Advertisement

Wider View of Colombia’s Crisis

Share

Colombian President Andres Pastrana was among the first foreign dignitaries to visit Washington under the new administration, spending four days late last month discussing his nation’s seemingly intractable drug and guerrilla troubles with President Bush and members of Congress. What Pastrana sought was assurance that the so-called Plan Colombia endorsed by the Clinton administration and backed with $1.3 billion in U.S. assistance will be supported. What Washington most wanted from Colombia was assurance that U.S. military aid would not drag American soldiers into an Andean war. Bush himself said he does not want U.S. troops to go beyond their current role of training the Colombian armed forces.

The depth of Colombia’s woes is daunting. Without the military support that the United States brings to the drug/guerrilla war, neither the Colombian police nor the armed forces would stand much chance. Modernization of the government’s arsenal is the only possible counter to the sophisticated weaponry the drug gangs can buy.

But adding a few more helicopters to the anti-narcotics fight in Colombia will not squelch the cartels or their ideologically driven guerrilla allies. The drug dealers can move to a nearby country, a prospect raising serious concern across the region--in Peru, Ecuador, Venezuela, Bolivia and Brazil. The best response from Washington would be a regional strategy that, as a start, invites neighboring nations to discuss how to prevent drug cartels from moving in under pressure from U.S. military assistance in Colombia.

Advertisement

The announcement that the Bush administration will push for lowering trade barriers by renewing the Andean Trade Preference Act, which otherwise would expire in December, is good news for the region. The U.S. should also bring the European Union into regional discussions. An expected EU contribution to Colombia’s efforts fell far short because the Europeans did not like the U.S. approach but also because they were not properly consulted.

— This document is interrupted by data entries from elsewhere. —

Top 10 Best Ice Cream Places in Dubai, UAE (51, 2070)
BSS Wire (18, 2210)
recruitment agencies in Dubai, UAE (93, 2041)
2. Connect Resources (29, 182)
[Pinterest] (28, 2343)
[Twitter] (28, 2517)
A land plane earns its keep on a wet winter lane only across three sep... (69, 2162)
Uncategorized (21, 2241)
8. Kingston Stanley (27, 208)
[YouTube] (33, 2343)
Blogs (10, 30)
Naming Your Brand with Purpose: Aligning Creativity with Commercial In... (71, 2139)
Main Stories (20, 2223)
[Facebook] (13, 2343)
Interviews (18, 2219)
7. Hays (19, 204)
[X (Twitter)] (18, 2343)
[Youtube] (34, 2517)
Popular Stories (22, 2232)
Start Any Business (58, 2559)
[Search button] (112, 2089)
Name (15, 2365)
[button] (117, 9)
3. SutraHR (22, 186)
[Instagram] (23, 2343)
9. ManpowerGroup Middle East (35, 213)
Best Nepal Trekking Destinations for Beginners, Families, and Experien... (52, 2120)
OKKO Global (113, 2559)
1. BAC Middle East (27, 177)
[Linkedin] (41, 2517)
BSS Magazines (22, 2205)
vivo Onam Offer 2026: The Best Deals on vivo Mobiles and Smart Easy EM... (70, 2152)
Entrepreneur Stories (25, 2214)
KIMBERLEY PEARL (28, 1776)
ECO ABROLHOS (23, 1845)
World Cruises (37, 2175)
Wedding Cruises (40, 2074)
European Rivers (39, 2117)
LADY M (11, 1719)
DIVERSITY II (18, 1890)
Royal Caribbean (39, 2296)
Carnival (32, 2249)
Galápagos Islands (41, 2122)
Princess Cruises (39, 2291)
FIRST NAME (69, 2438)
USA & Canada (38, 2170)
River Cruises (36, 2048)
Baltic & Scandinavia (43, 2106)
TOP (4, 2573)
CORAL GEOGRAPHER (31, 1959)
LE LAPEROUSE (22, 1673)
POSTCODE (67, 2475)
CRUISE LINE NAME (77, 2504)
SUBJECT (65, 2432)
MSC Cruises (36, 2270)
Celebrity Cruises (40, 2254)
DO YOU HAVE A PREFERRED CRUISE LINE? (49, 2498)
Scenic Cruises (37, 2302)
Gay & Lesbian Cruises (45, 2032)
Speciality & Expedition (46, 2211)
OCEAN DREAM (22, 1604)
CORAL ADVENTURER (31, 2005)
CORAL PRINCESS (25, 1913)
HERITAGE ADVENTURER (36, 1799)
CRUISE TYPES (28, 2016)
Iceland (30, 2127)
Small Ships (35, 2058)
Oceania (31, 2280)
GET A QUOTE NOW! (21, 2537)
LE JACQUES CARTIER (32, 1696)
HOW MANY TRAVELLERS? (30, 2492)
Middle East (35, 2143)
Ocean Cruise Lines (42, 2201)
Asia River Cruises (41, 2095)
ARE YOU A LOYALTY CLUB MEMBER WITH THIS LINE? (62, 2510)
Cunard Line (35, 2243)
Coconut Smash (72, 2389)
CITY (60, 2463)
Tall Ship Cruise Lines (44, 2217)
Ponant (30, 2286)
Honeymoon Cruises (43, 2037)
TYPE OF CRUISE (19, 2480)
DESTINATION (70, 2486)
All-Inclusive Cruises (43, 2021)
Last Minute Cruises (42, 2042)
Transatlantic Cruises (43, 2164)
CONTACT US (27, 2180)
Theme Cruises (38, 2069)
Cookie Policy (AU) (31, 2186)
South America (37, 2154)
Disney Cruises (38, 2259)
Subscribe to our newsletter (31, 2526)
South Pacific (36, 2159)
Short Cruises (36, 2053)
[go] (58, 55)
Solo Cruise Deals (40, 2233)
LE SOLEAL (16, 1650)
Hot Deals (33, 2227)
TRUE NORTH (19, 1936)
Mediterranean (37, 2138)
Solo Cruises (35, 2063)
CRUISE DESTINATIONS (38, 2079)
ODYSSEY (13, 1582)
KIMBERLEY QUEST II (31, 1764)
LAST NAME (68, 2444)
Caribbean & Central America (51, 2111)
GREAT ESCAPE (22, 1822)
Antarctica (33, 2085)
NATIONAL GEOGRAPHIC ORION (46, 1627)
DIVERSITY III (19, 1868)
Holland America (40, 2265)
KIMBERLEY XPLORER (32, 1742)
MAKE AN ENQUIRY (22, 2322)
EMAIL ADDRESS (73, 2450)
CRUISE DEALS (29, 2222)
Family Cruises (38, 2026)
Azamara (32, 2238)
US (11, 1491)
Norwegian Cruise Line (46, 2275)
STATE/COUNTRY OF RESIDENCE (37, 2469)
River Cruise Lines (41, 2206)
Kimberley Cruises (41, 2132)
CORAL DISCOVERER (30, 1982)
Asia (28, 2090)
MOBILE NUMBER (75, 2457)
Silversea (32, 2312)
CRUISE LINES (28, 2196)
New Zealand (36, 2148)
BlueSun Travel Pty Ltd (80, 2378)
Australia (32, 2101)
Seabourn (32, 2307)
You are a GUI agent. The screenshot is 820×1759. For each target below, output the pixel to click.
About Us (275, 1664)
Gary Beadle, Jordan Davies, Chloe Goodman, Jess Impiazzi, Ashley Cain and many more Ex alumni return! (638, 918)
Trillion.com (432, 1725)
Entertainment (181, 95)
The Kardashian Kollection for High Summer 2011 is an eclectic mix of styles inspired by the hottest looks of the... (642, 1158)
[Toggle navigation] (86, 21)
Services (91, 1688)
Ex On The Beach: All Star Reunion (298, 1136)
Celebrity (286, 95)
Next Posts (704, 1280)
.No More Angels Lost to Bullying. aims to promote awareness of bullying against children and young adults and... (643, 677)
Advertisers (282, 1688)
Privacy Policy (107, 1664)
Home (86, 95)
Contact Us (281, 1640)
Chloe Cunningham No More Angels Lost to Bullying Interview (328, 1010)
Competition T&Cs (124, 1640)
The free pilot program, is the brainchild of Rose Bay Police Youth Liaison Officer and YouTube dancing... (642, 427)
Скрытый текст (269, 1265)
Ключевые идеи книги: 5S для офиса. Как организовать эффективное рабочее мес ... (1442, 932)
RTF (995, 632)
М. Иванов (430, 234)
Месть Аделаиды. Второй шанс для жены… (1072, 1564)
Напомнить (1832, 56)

A group of mostly Latin American nations has been working with the Colombian government and the guerrillas to come up with a peace plan. Instead of rejecting participation out of hand, as Bush initially did, the U.S. should seriously consider the invitation of the Colombian government to join at some level in March 8 peace talks between the FARC guerrillas and the government, alongside Mexico, Cuba, Brazil, Venezuela and a representative of the European Union. It might even begin the process of drawing the guerrillas away from their criminal allies.